Bárbara Víquez Saucedo began her academic training at the Community College of Nezahualcóyotl, incorporated into the Autonomous University of the State of Mexico, graduating as a general technical nurse with a Bachelor of Health Sciences. Subsequently, she joined the Dr. Gustavo Baz Prada General Hospital in 1987, with the title of Nursing Assistant. At that time her intention was to specialize in intensive care. However, she shifted her future toward obstetrics after by chance attending the birth of her brother’s first son in her home. Ms. Viquez Saucedo changed course, studying an open degree at the National School of Nursing and Obstetrics (ENEO), which reaffirmed her professional vocation mainly in the obstetrics field. Subsequently, she pursued a Masters of Perinatal Nursing at the UAEMex.
In addition to her formal education, she has been a collaborator on the technical midwifery curriculum at the Ministry of Health, always with the main goal of ensuring maternal and perinatal health and contributing to eliminating obstetric violence to which women are subjected in health institutions. Nezahualcóyotl is a municipality with challenges including conflict, drug addiction problems, high pregnancy rates in adolescents, and a place where women are subject to violence within the family.

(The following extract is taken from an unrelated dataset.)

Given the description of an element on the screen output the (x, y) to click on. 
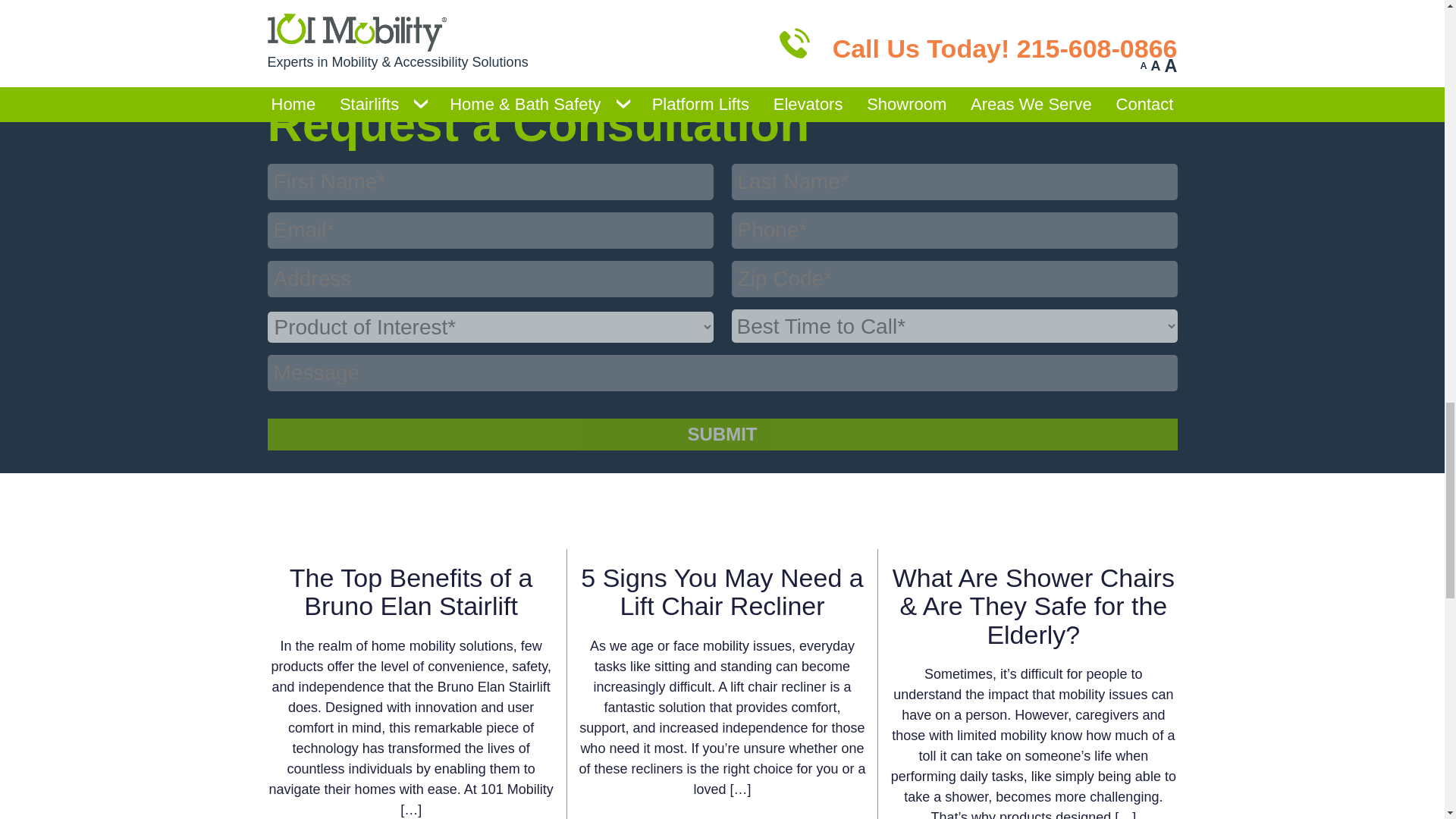
Submit (721, 434)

In 2000, Ms. Viquez Saucedo rotated through the labour and delivery unit assisting women in labor. There, she experienced violence herself from patients, despite her best efforts. These experiences led her to become an educator in perinatal psychoprophylaxis, allowing her to contribute important achievements in personal performance directed towards patients and co-workers. In this new role, she prepared a perinatal psychoprophylaxis programme directed towards the community, which represented an enormous challenge in implementing it. She learned that for pregnant women, once labour begins, a biochemical process is triggered where a series of hormones fire at the same time. In this way, the adrenaline cascade takes over the mental processes, causing laboring women to experience a flight or fight response, and diminishing reasoning capacity. In response, Ms. Viquez Saucedo developed a communication strategy to take advantage of the moment between one contraction and another, and to help coach women through the process. She now is a teacher, perinatal nurse and an expert educator in the area of perinatal psychoprophylaxis through a module on maternal and perinatal care.